Chris Borland described his retirement as a preemptive strike to preserve his mental health.

"If there were no possibility of brain damage, I'd still be playing," Borland said.

Borland shockingly announced his retirement after one successful season in the NFL with the San Francisco 49ers.

"I don't dislike football," he insists. "I love football." 

Borland has come to view football as a dehumanizing spectacle, yet he wants to be respectful to former teammates and coaches still involved.

"Dehumanizing sounds so extreme, but when you're fighting for a football at the bottom of the pile, it is kind of dehumanizing," he said during a series of conversations over the spring and summer. "It's like a spectacle of violence, for entertainment, and you're the actors in it. You're complicit in that: You put on the uniform. And it's a trivial thing at its core. It's make-believe, really. That's the truth about it."

Days after Borland retired, the NFL emailed him demanding he take a drug test.
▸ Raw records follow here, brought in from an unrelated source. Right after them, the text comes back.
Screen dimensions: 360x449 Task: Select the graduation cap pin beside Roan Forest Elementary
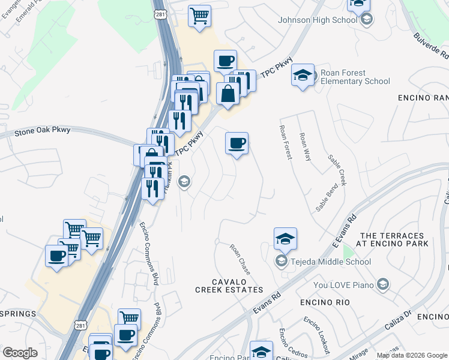click(303, 75)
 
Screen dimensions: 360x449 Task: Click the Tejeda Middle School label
click(331, 262)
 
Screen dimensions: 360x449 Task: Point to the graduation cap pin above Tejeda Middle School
click(285, 239)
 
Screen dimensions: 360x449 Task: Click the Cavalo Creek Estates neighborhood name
click(229, 286)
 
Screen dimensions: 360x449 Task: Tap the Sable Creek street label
click(337, 169)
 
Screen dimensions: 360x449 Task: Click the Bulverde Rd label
click(431, 46)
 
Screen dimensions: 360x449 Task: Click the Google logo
click(20, 353)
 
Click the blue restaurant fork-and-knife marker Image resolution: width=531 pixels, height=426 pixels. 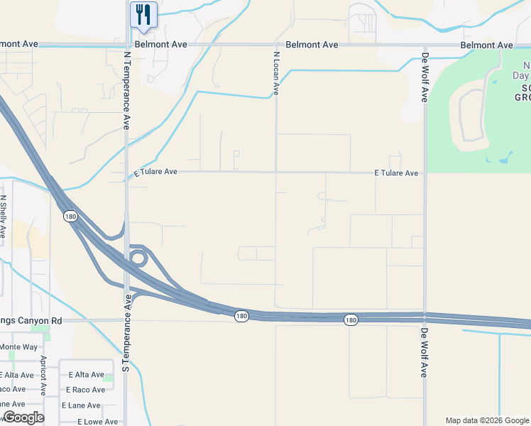[x=143, y=15]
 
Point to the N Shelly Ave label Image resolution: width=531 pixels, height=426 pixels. [x=4, y=217]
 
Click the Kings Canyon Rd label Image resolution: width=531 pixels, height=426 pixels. [x=31, y=321]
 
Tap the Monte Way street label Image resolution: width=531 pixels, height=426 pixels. [x=18, y=346]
"I don't want to be a conspiracy theorist," he says. "I just wanted to be sure." Borland agreed to submit a urine sample to the NFL's representative, who drove in from Green Bay and administered the test in the Wisconsin trainer's room. Then he hired a private firm for $150 to test him independently. Both tests came back negative, according to Borland.

"I don't really trust the NFL," Borland said.

Borland describes playing football as thrilling but never fun.

"People make the analogy to war a lot, and I have two brothers in the Army," Borland said. "Getting a TBI [traumatic brain injury] and having post-traumatic stress from war, well, that's a more important cause. Football is an elective. It's a game. It's make-believe. And to think that people have brain damage from some made-up game. The meaninglessness of it, you draw the line at brain damage."